Snores began to sound from all over the room. Serris moaned and stirred but did not awaken. “What about them?”

“Leave them. They’re as safe as they can be, these days. Come on.”

Evis tugged at my elbow. Even the gentle prodding of a halfdead has considerable power. I found my legs and made them move, and we left a roomful of snoring artists behind us.

The Lady met us at the end of the hall. Marlo was at her side, looking grim and determined. He had a bruise right below his right eye. His axe sported a fresh chip out of its handle, just below the head.

“I see you’ve been improving morale,” I said.

He glared. “I ain’t saying I much blame them, Finder. They’re scared. Things in the yard, soldiers dying, and that pair of catapults is set to throw any minute now.”

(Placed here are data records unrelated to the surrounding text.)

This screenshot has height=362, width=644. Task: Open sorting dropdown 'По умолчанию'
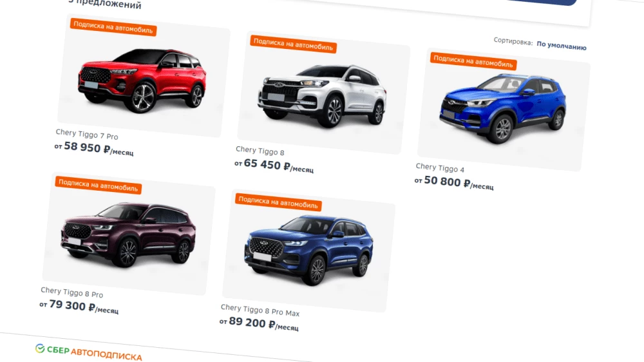coord(562,45)
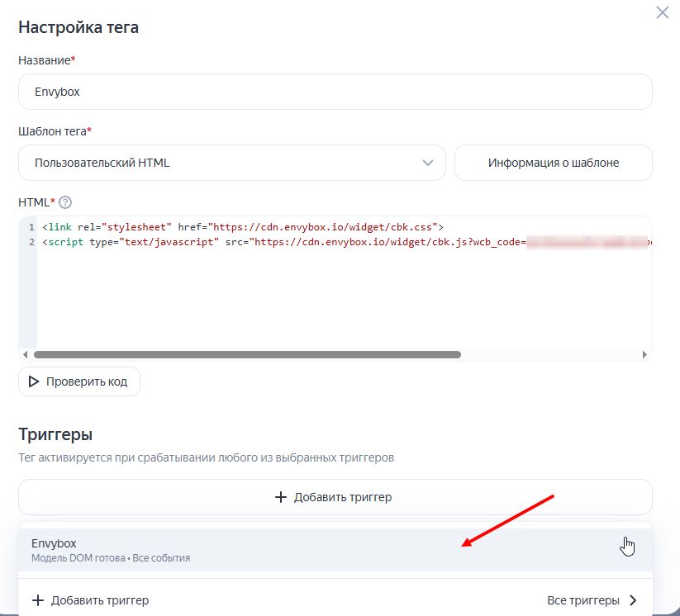Click the right chevron beside Все триггеры

(633, 600)

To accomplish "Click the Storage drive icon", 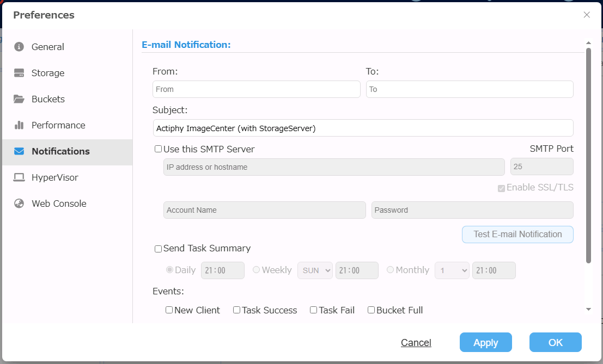I will pos(19,73).
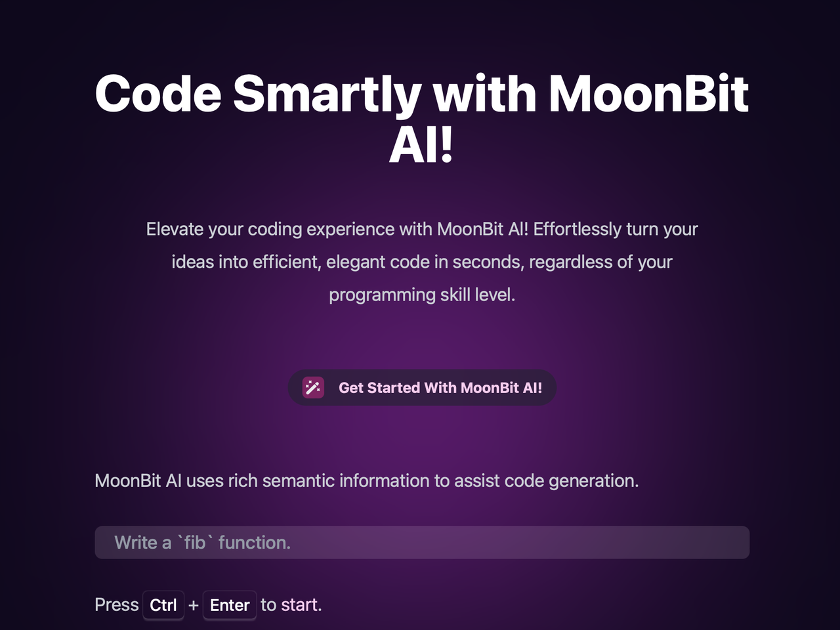Click the to start. text after Enter
840x630 pixels.
click(x=291, y=605)
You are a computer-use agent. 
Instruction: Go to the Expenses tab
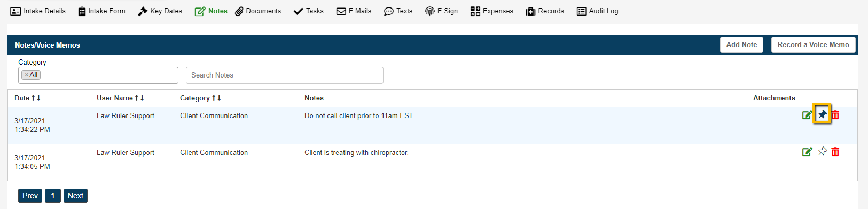pyautogui.click(x=492, y=11)
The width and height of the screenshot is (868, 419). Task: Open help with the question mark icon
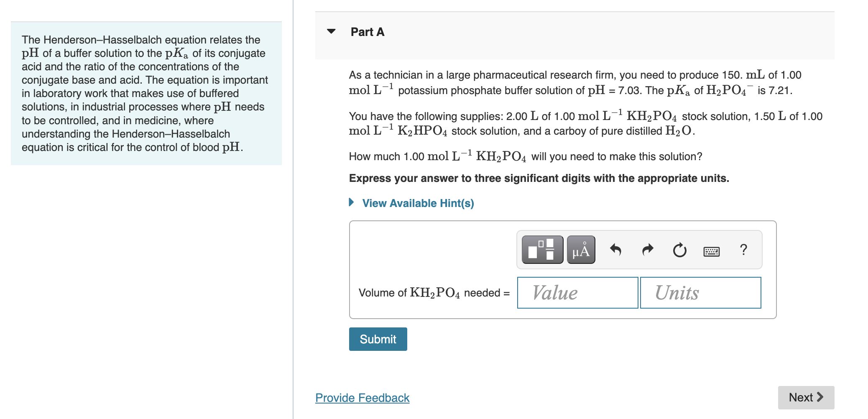743,250
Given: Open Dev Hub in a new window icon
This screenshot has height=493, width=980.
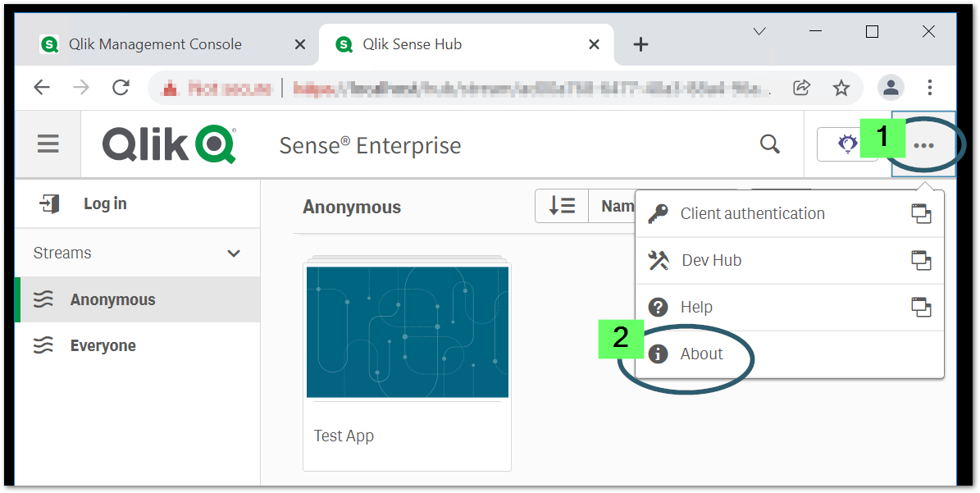Looking at the screenshot, I should pyautogui.click(x=921, y=260).
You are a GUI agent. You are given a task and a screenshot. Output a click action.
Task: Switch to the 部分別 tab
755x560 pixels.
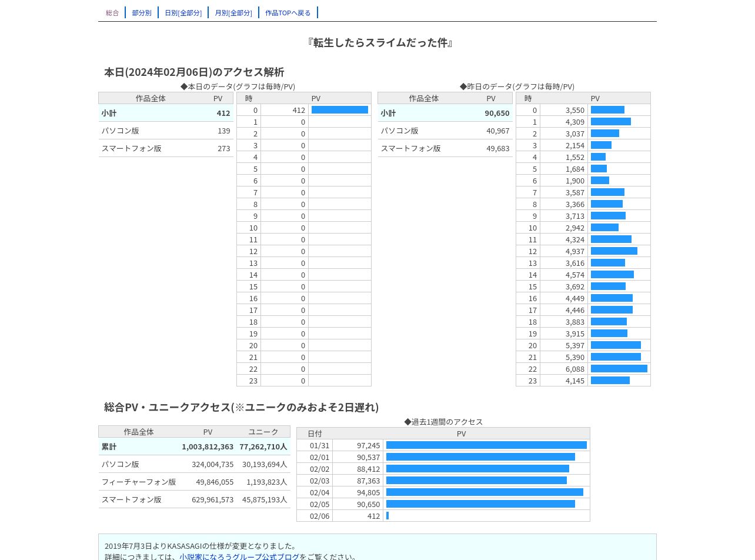click(x=142, y=12)
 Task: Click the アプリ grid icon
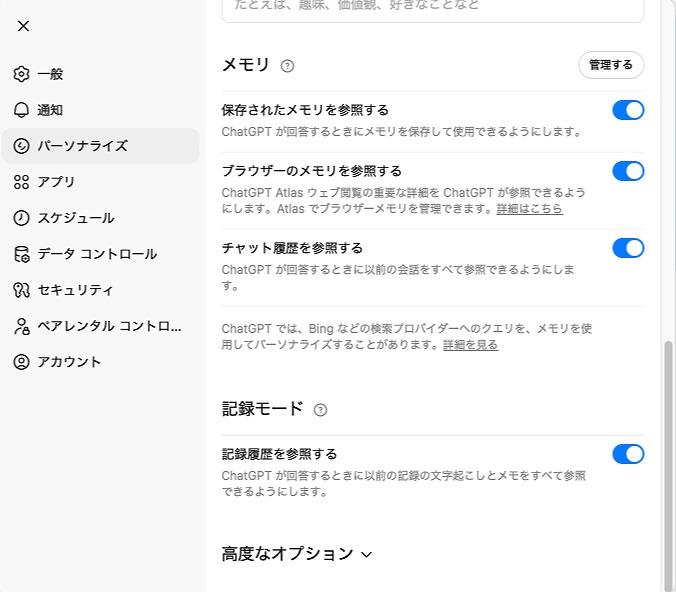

The Lady chimed in. “The House won’t stand long against them, Finder. You know that. I’m about to start moving people into the tunnels.”

“Better have a look around first.” I gave her a quick sketch of the cylinders rising from her lawn. “Not sure if they’ll have any presence underground, but if they do, you’ll want to keep your distance.”

The Lady nodded. I didn’t notice her paleness and exhaustion until then.

“For what it’s worth, Lady, I’m sorry about all this. I wish there had been another way.”

“This wasn’t your doing, Finder. And I apologize for your treatment by my household.”

I waved that off. “Forget it, Lady. They’ve watched their homes burn and seen their own killed. I don’t blame them for being scared.”

She nodded curtly. “Marlo and I will inspect the tunnels. I invite you and your party to join us, of course. You will not be attacked in my presence. I can assure you of that much.”

“Thank you. When and if the time comes, I’ll take you up on that.”

“Marlo.” And they were off.

I could feel eyes on us. And feel their intent. The ghost of the huldra chose that moment to intrude. It babbled on in words I didn’t know but in tones that were unmistakable — they seek to do you harm, so do them harm first. And it tried to show me ways to do just that, by coupling strange words with shapes traced in the dark.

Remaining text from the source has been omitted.